ASSIGNMENT: Every line below between the line holding "Instruction: Open the" and the line holding "Select the ECV-244-65573", inclusive, should be repeated exactly, and all other lines omitted.

DATASET EXTRACT:
******
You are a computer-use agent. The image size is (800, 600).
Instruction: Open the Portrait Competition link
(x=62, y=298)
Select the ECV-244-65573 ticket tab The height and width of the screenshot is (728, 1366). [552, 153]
******
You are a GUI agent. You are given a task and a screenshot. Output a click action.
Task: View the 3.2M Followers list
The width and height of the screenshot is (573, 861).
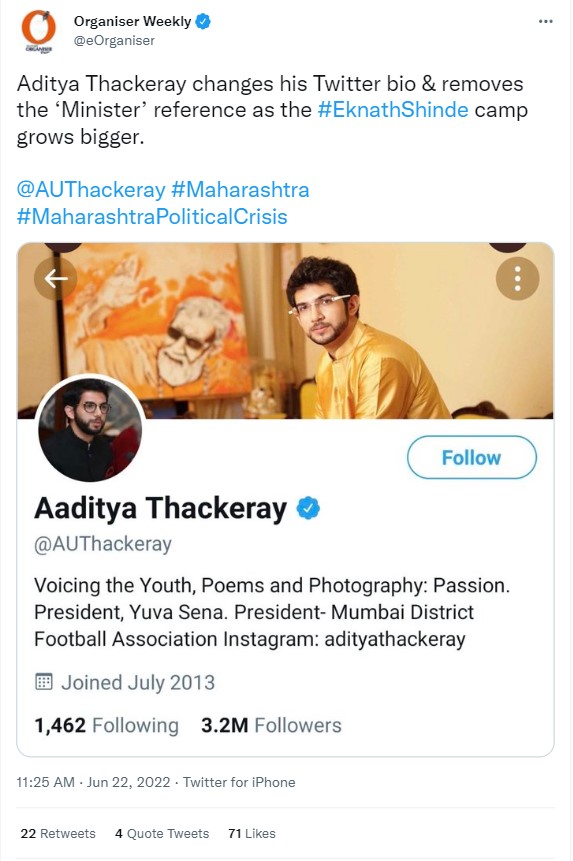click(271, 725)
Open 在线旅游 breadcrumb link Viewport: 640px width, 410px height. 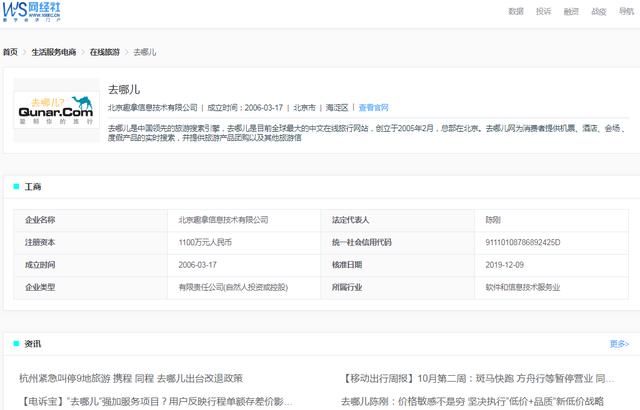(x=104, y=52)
******
RESPONSE TO THIS TASK:
Instruction: Open the Portrait Competition link
(x=62, y=298)
Select the ECV-244-65573 ticket tab The height and width of the screenshot is (728, 1366). [552, 153]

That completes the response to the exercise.